◆ GIVEN REQUEST ◆
Please rewrite the stretch of items from the line containing "This screenshot has height=226, width=529." through the line containing "Instruction: Click the back", substituting "Command" for every "Instruction" and changing nothing else. Leave the pictures out of your answer.

◆ THE INPUT ◆
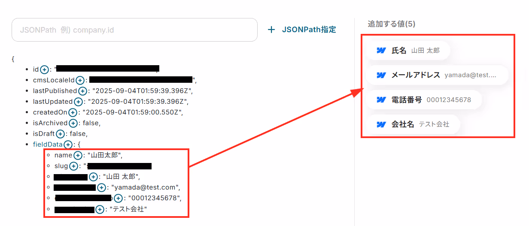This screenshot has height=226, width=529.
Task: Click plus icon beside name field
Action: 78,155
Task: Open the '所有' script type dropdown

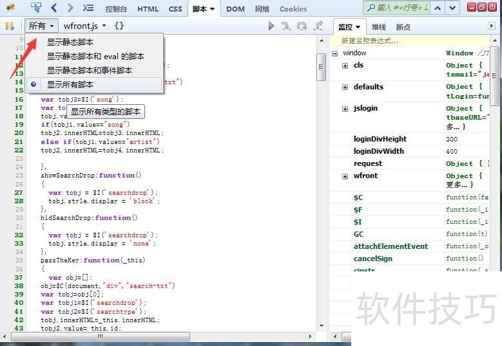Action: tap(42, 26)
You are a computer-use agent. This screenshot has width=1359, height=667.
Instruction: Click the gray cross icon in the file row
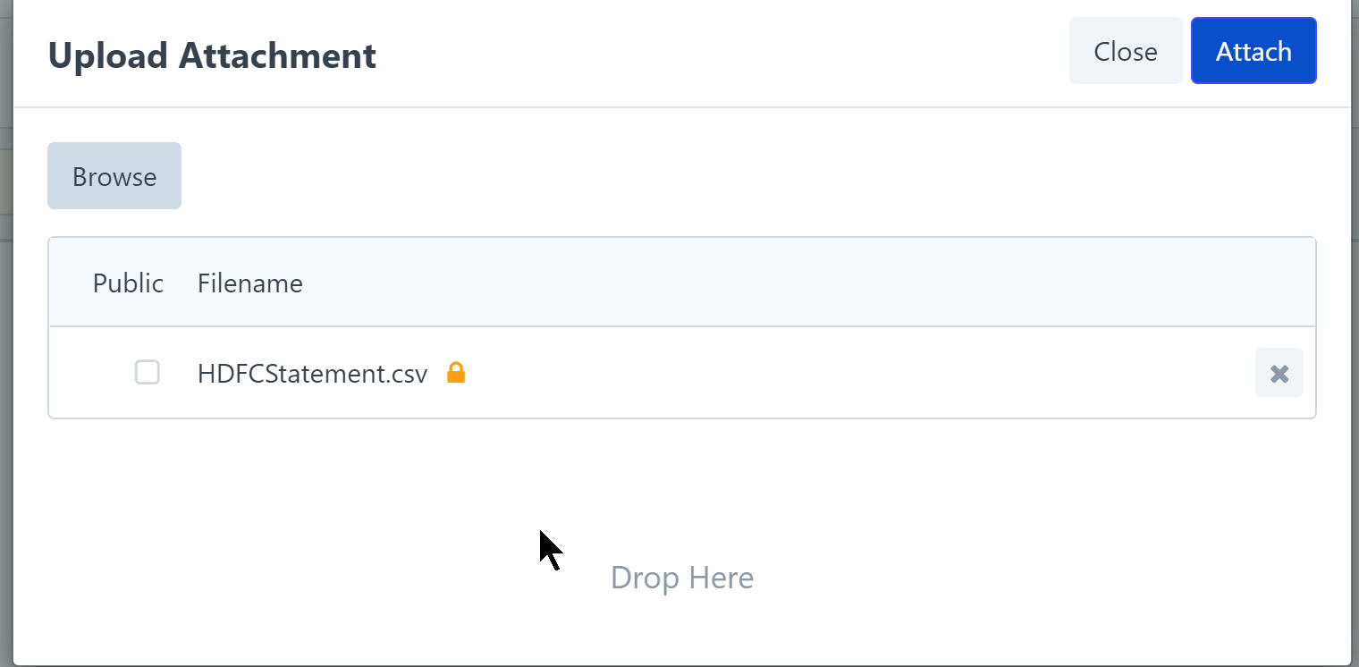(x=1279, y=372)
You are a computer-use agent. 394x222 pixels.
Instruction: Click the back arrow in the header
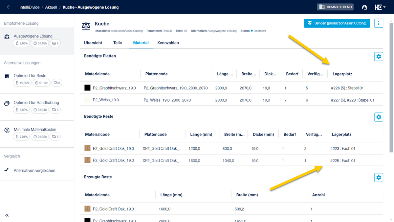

...

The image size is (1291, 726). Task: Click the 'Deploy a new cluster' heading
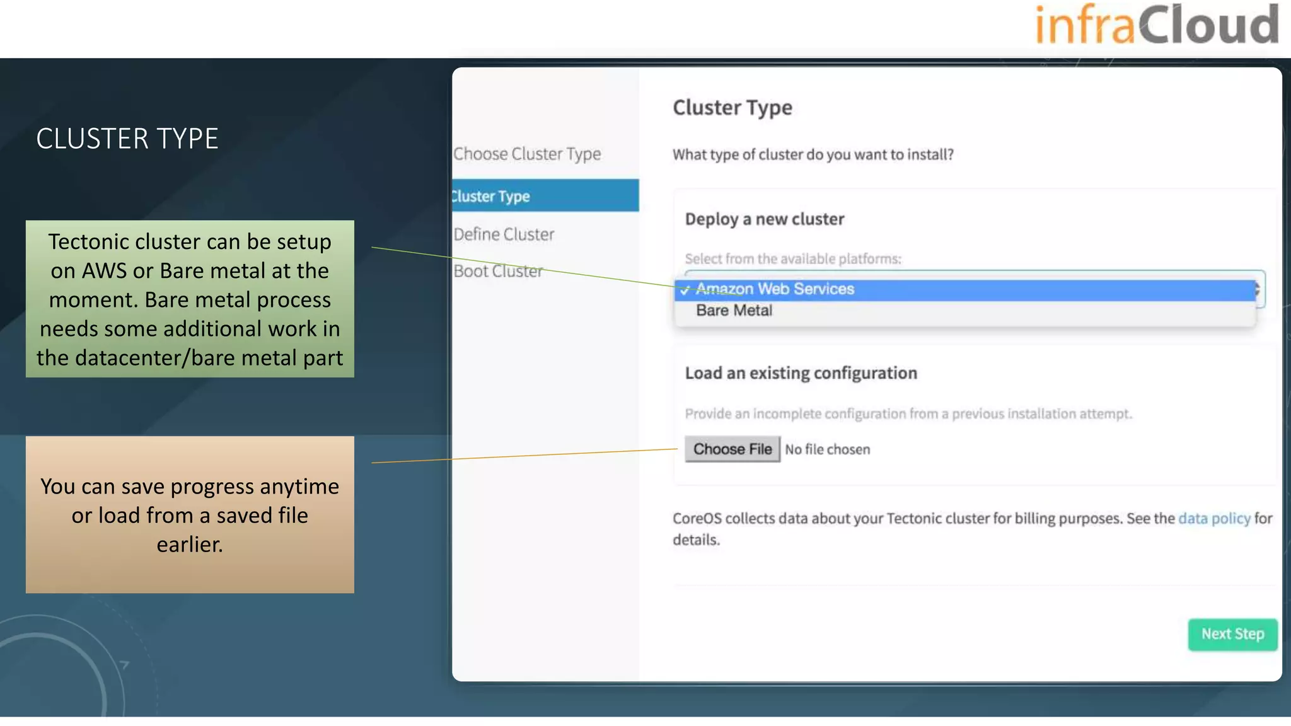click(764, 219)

==

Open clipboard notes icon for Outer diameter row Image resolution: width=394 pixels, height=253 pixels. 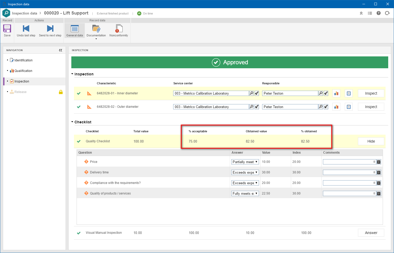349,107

◆ CORRECT OUTPUT ◆
This screenshot has height=226, width=529.
Task: Click plus icon beside name field
Action: 78,155
Task: Open the '所有' script type dropdown

Action: tap(42, 26)
You are a computer-use agent. This screenshot has width=1359, height=667.
Command: Click the gray cross icon in the file row
(x=1279, y=372)
You are a computer-use agent. 394x222 pixels.
Command: Click the back arrow in the header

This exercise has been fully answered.